* begin Given text *

/NPB3.0-omp-C

NAS Parallel Benchmarks 3.0 OpenMP C version

Primary LanguageC

/***********************************************************************
*
*                    NAS Parallel Benchmarks 3.0
*
*                    Unofficial OpenMP C Version
*
*  Copyright 2014 University of Versailles Saint Quentin en Yvlines  
*  Copyright 2000 Omni OpenMP Compiler Project 
*  Copyright 1991-2014 NASA Advanced Supercomputing Division
*
*                         November 08, 2014
*
***********************************************************************/

1. Introduction

This package contains an unofficial C version of the NAS Parallel Benchmarks
OpenMP 3.0.  The benchmarks are derived from the Omni OpenMP Compiler Project
2.3 unofficial C version of NPB 2.3.

The benchmarks were modified to match the new official 3.0 Fortran NPB.

* end Given text *

Prompt>
Could you write out everything in the NAS Parallel Benchmarks readme from "1. Introduction" down to "of NPB 2.3.", word for word?

* begin Material supplied *

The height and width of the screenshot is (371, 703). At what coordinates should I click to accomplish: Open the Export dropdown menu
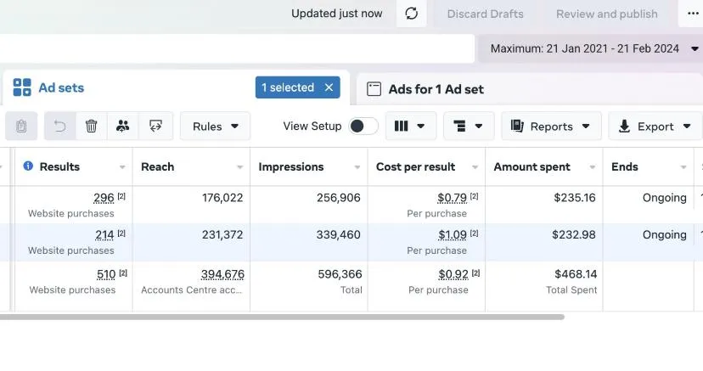coord(655,126)
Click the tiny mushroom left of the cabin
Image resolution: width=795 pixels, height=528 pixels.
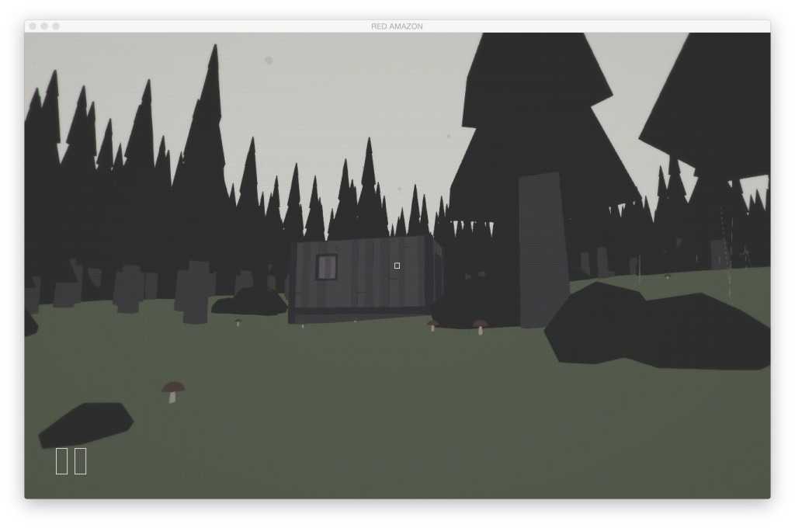(238, 321)
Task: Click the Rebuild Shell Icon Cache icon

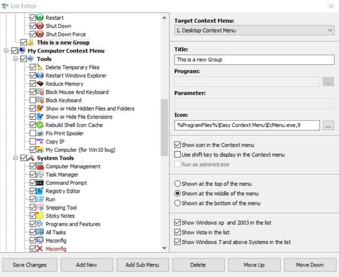Action: (40, 125)
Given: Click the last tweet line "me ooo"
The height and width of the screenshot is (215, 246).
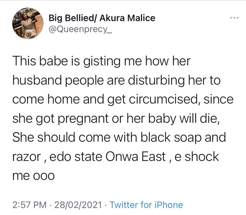Looking at the screenshot, I should [x=33, y=176].
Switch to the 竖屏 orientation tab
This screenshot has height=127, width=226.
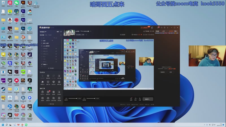[61, 32]
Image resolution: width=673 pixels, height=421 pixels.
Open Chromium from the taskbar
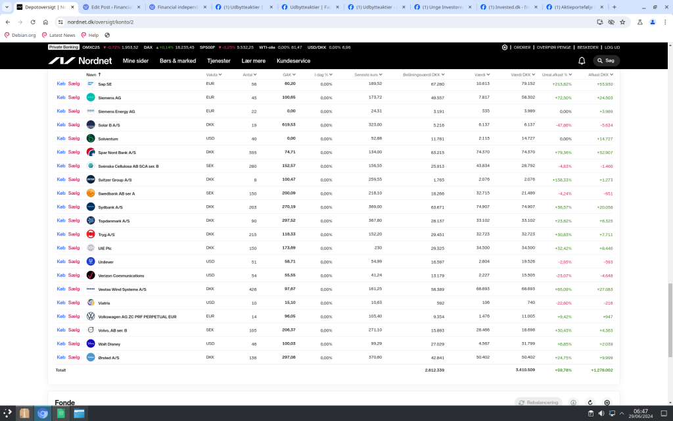43,413
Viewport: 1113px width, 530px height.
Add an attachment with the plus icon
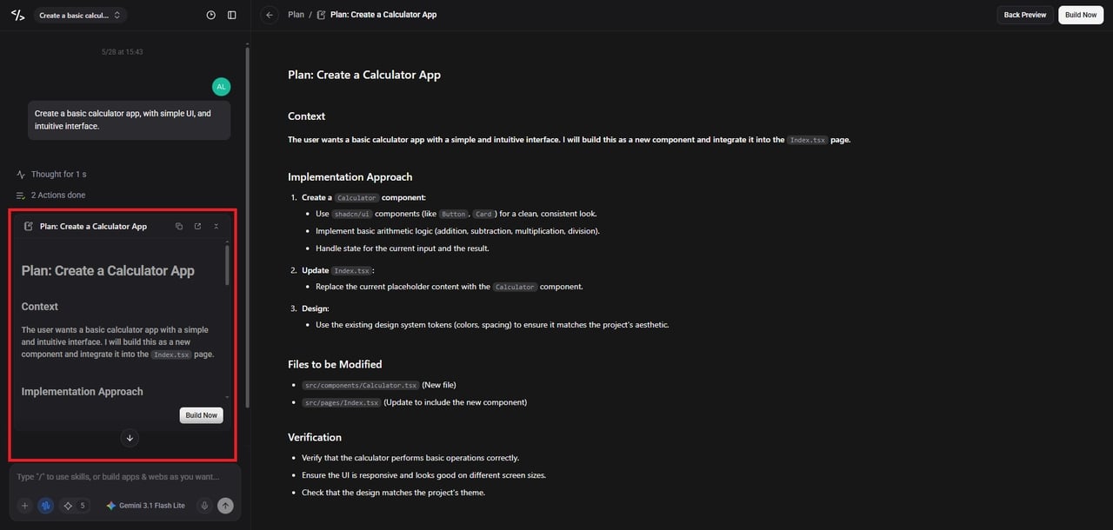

* end Material supplied *

Output of the task>
1. Introduction

This package contains an unofficial C version of the NAS Parallel Benchmarks
OpenMP 3.0.  The benchmarks are derived from the Omni OpenMP Compiler Project
2.3 unofficial C version of NPB 2.3.